Alors, s’il est des enfances qui finissent avant même d’être, victimes de ces “horreurs ordinaires”, s’il est des enfants qui ne croient plus depuis longtemps au Père Noël, l’enfance, elle, heureusement ne nous oublie pas et nous rappelle “au devoir de vivre et de penser”. »[6]

Parce que c’est bien d’un travail éducatif que nous parlons ; faire, défaire, refaire, s’abstenir de faire, tout en pensant, en repensant, en dépensant parfois sans trop y penser…

L’éducation de la petite enfance, n’est pas une sinécure, c’est à l’évidence un métier d’engagé×e×s, même si l’on y trouve l’habituel lot de planqué×e×s.

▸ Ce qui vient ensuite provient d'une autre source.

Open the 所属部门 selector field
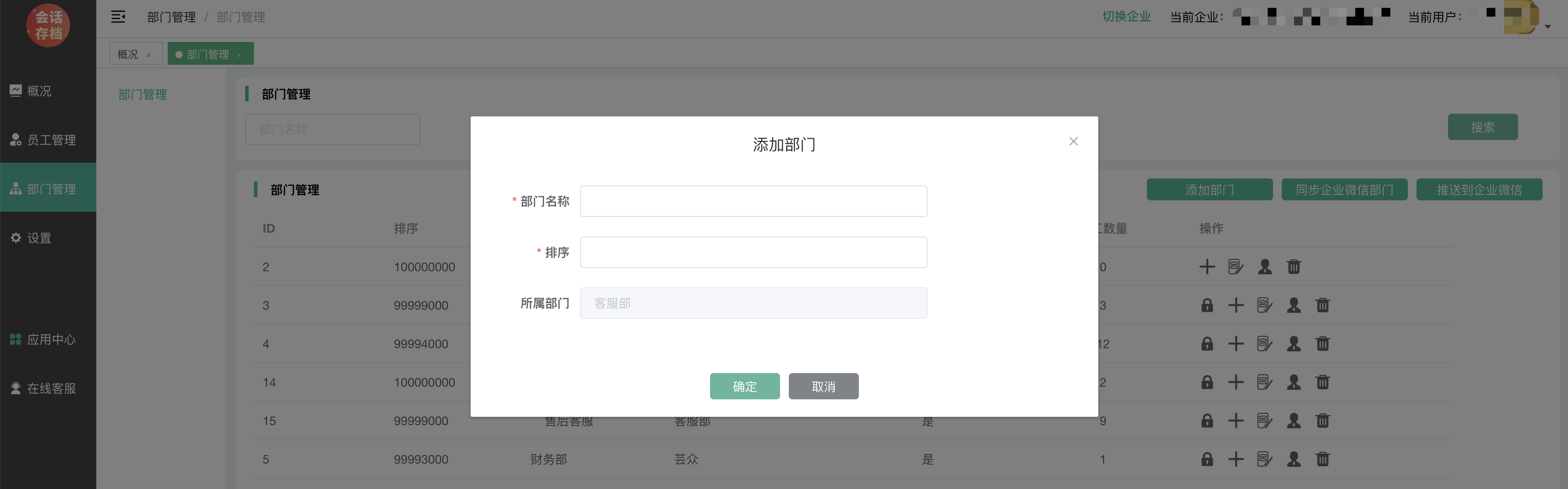Image resolution: width=1568 pixels, height=489 pixels. 753,303
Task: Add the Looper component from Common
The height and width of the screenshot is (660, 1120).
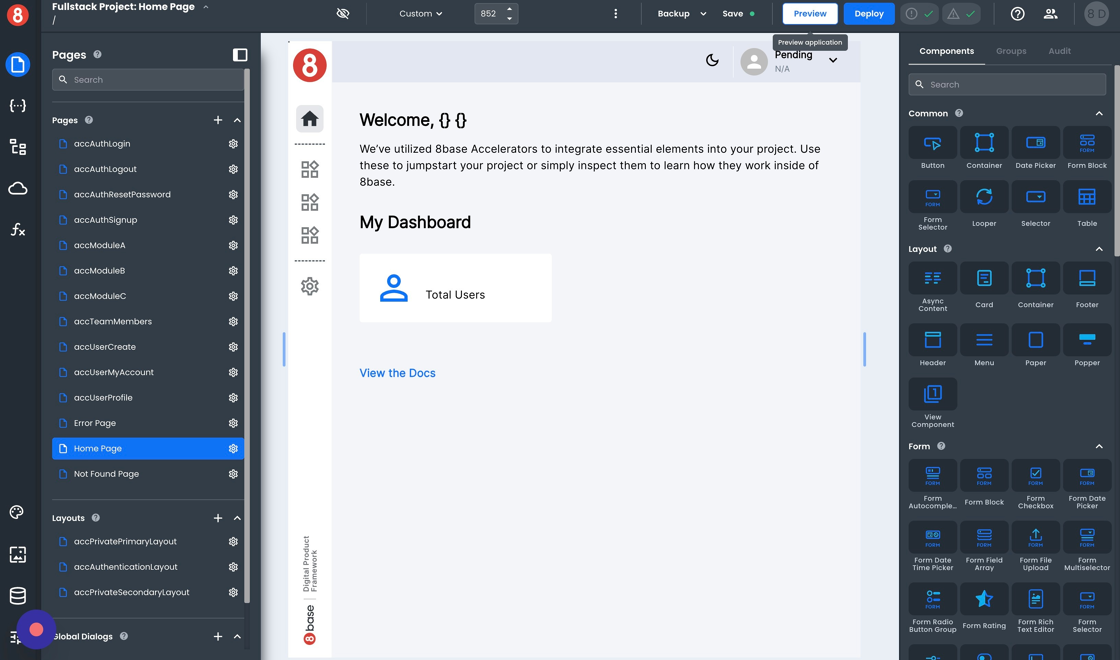Action: tap(984, 204)
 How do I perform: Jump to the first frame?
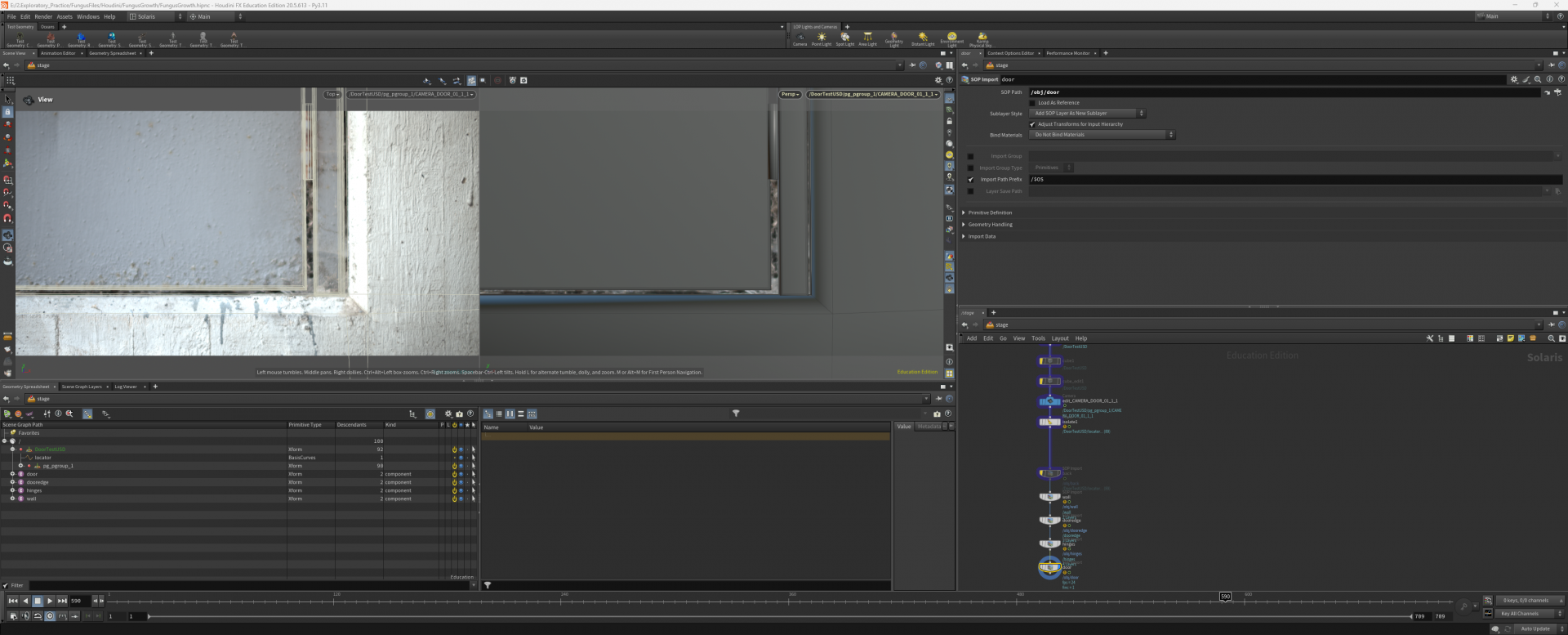12,601
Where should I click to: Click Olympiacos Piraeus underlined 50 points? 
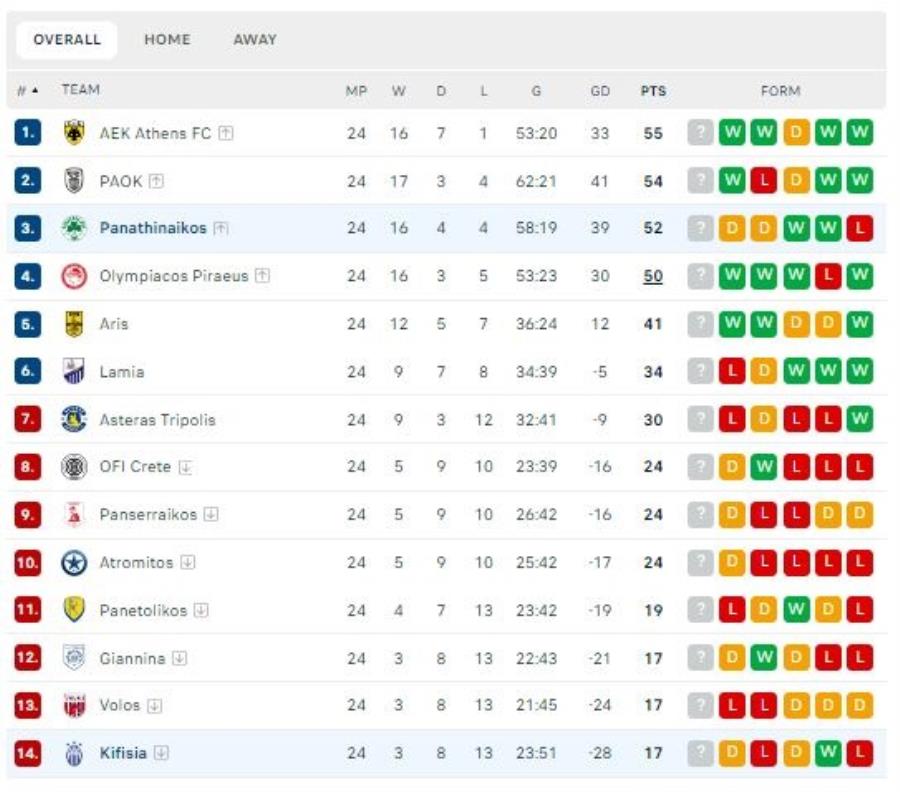653,276
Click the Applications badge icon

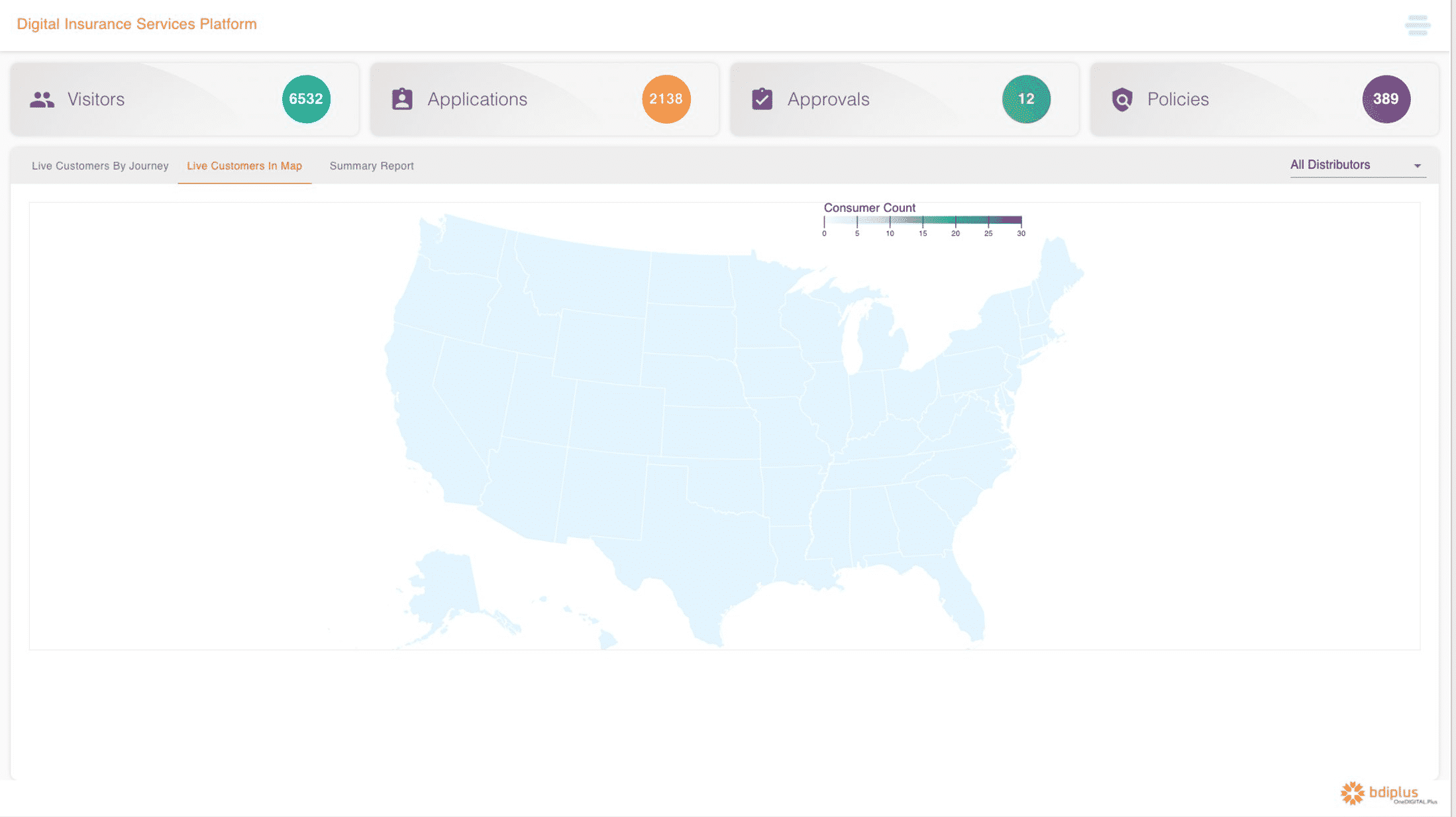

Les descriptions catastrophistes d’un calvaire éducatif sont massivement des propos d’ultra-nostalgiques d’un âge d’or de l’enfance qui est une pure affabulation. C’est aussi un métier avec ses rires et ses petits bonheurs. Une injonction à rire lentement est aussi aberrante qu’une injonction à pleurer lentement. Les rires peuvent être tonitruants ou discrets, les larmes peuvent être rares ou torrentielles, mais, question tempo les rires et les larmes n’obéissent à la baguette de personne.

Jacques Kühni

[1] Char, René, [1935-1936] Le marteau sans maître, poésie/ Gallimard, 2002, p. 131.

[2] Ibid. p. 136.

[3] Bobin, Christian, (2014) La grande vie, Paris, Gallimard, p. 17.

[4] Char, René, [1935-1936] Le marteau sans maître, poésie/ Gallimard, 2002, p. 142.

[5] Aragon, Louis [1925-1926] Le mouvement perpétuel, poésie/ Gallimard, p. 131.

[6] Ben Soussan, Patrick (2014) Qu’apporte la littérature jeunesse aux enfants ? et à ceux qui ne le sont plus, Toulouse, érès.